El sol se colaba a veces entre las nubes mientras entrábamos en las aguas color café con leche del Mersey. En la orilla contraria a la que nos arrimábamos y al sur del río, comenzaban a distinguirse las barriadas y las chimeneas de las fábricas de la ciudad. Dos remolcadores vinieron a colocarse a proa y a popa del Eilbek. El que venía detrás lucía un nombre no muy oportuno para recibir a un pasajero español: Trafalgar.
Las esclusas se abrieron a eso de las diez menos cuarto. A las once y cuarto, amarrábamos los cabos en el muelle de carga.
Comí con los oficiales antes de desembarcar. Tras descargar parte de su mercancía en Liverpool, el Eilbek seguiría doce horas después hacia Amberes y, desde allí, hasta Hamburgo, su destino final. Dettmar no acudió a mi última comida a bordo y yo no le busqué para decirle adiós. Pensé que era mejor así.

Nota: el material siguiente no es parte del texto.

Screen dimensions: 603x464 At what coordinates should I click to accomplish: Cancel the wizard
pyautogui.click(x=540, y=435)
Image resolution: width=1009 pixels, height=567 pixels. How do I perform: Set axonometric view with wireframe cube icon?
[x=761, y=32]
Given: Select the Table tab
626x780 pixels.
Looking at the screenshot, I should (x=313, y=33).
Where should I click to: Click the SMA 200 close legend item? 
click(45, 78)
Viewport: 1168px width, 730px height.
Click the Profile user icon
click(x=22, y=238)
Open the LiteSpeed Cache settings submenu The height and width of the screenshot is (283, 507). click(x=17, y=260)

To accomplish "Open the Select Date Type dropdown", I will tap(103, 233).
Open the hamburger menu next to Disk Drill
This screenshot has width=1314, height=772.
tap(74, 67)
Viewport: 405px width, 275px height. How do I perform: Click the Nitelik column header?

Una furgoneta del servicio portuario me recogió al pie del barco y me llevó hasta un taxi, afuera de la valla que rodeaba la enorme extensión de las instalaciones del puerto.
A la una de la tarde estaba en el centro de la ciudad. Era un día fresco, de cielo cubierto, que en ocasiones dejaba caer algunas gotas de lluvia. Busqué un hotel y, tras acomodar mis cosas, bajé de nuevo a la calle para dar un garbeo por la urbe.
Llevaba un rato caminando cuando reparé en que algunos peatones me miraban sonrientes, con gesto hospitalario y amable. Eran tantos los que lo hacían que aquello me parecía normal.
Y de pronto me di cuenta de que estaba silbando en un tono bastante alto el estribillo de Yellow Submarine.